Screenshot grounding data
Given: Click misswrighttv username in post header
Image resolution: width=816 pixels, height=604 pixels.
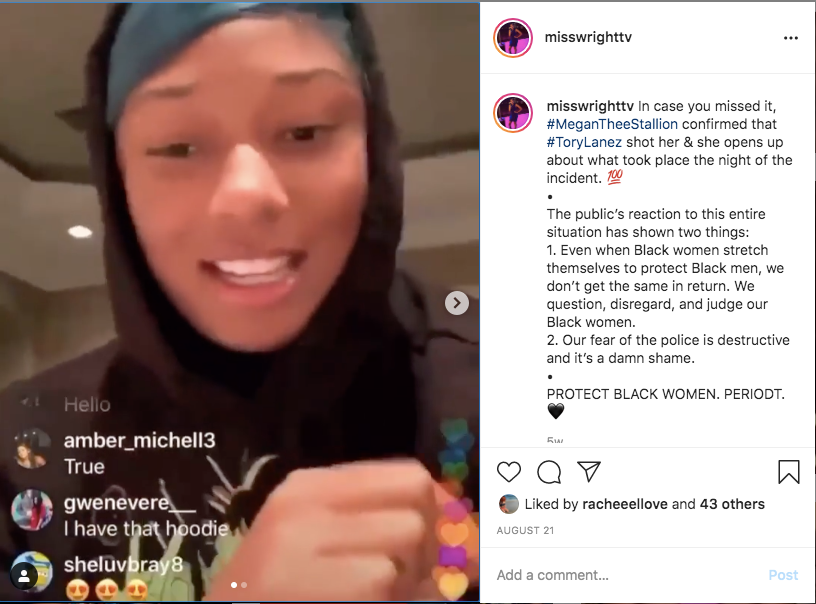Looking at the screenshot, I should click(x=588, y=37).
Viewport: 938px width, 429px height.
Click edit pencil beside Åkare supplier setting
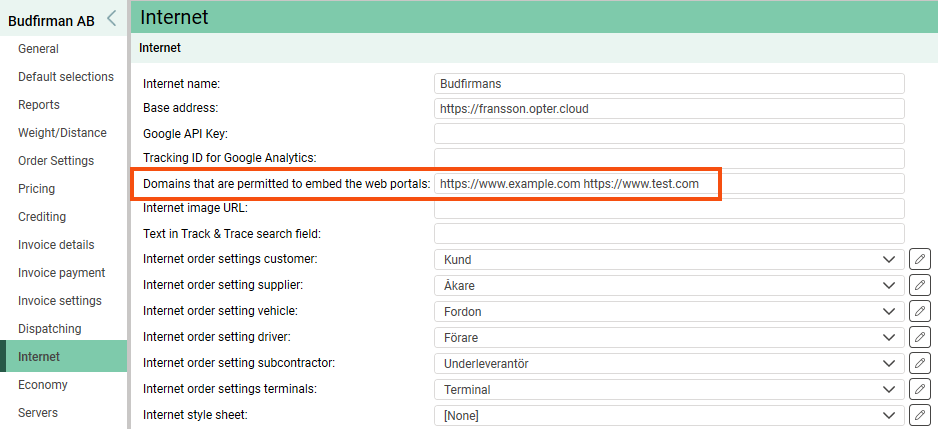click(920, 286)
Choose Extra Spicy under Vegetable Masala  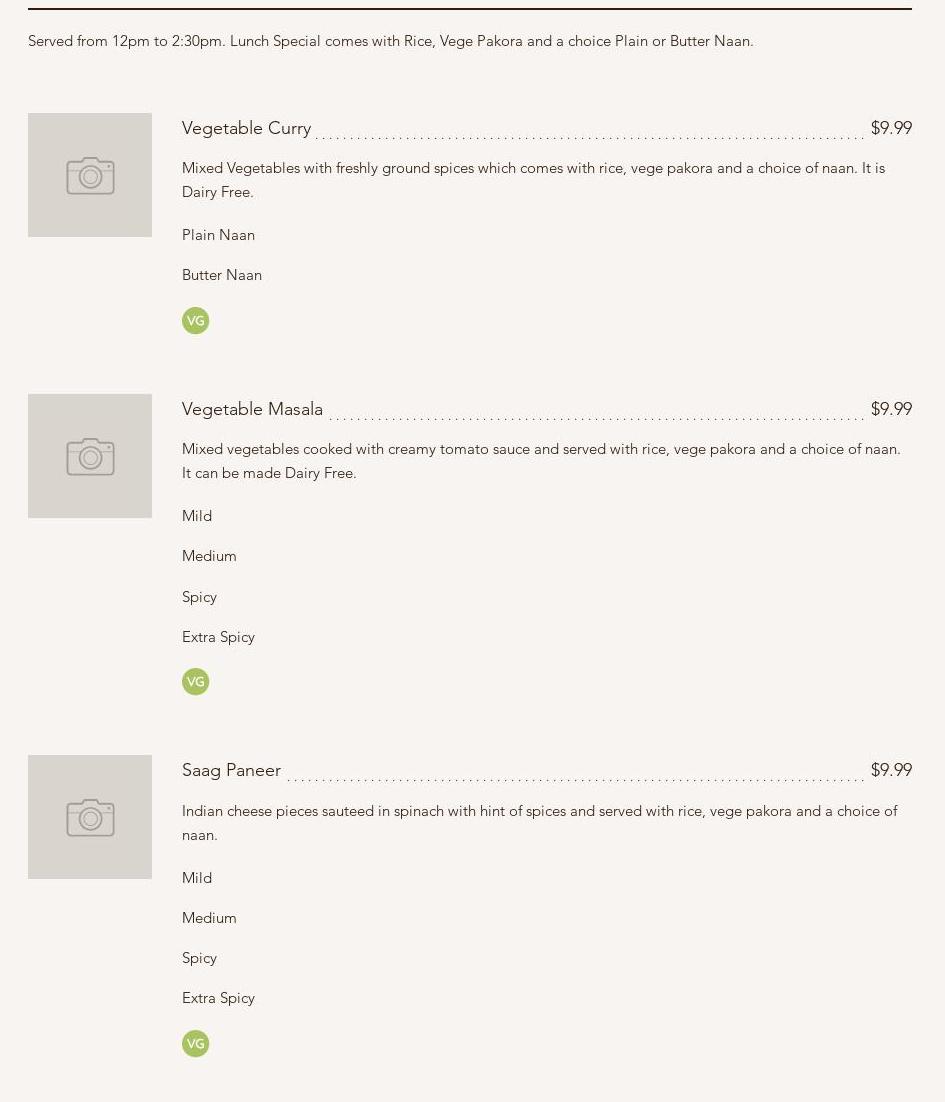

Exercise brief: Set down exactly the lines between the line containing "Image resolution: width=816" and the end of the records above, both ends included; pictures stay out.

Answer to this problem:
Image resolution: width=816 pixels, height=604 pixels.
Looking at the screenshot, I should click(x=588, y=37).
Viewport: 938px width, 429px height.
Click edit pencil beside Åkare supplier setting
click(920, 286)
Choose Extra Spicy under Vegetable Masala  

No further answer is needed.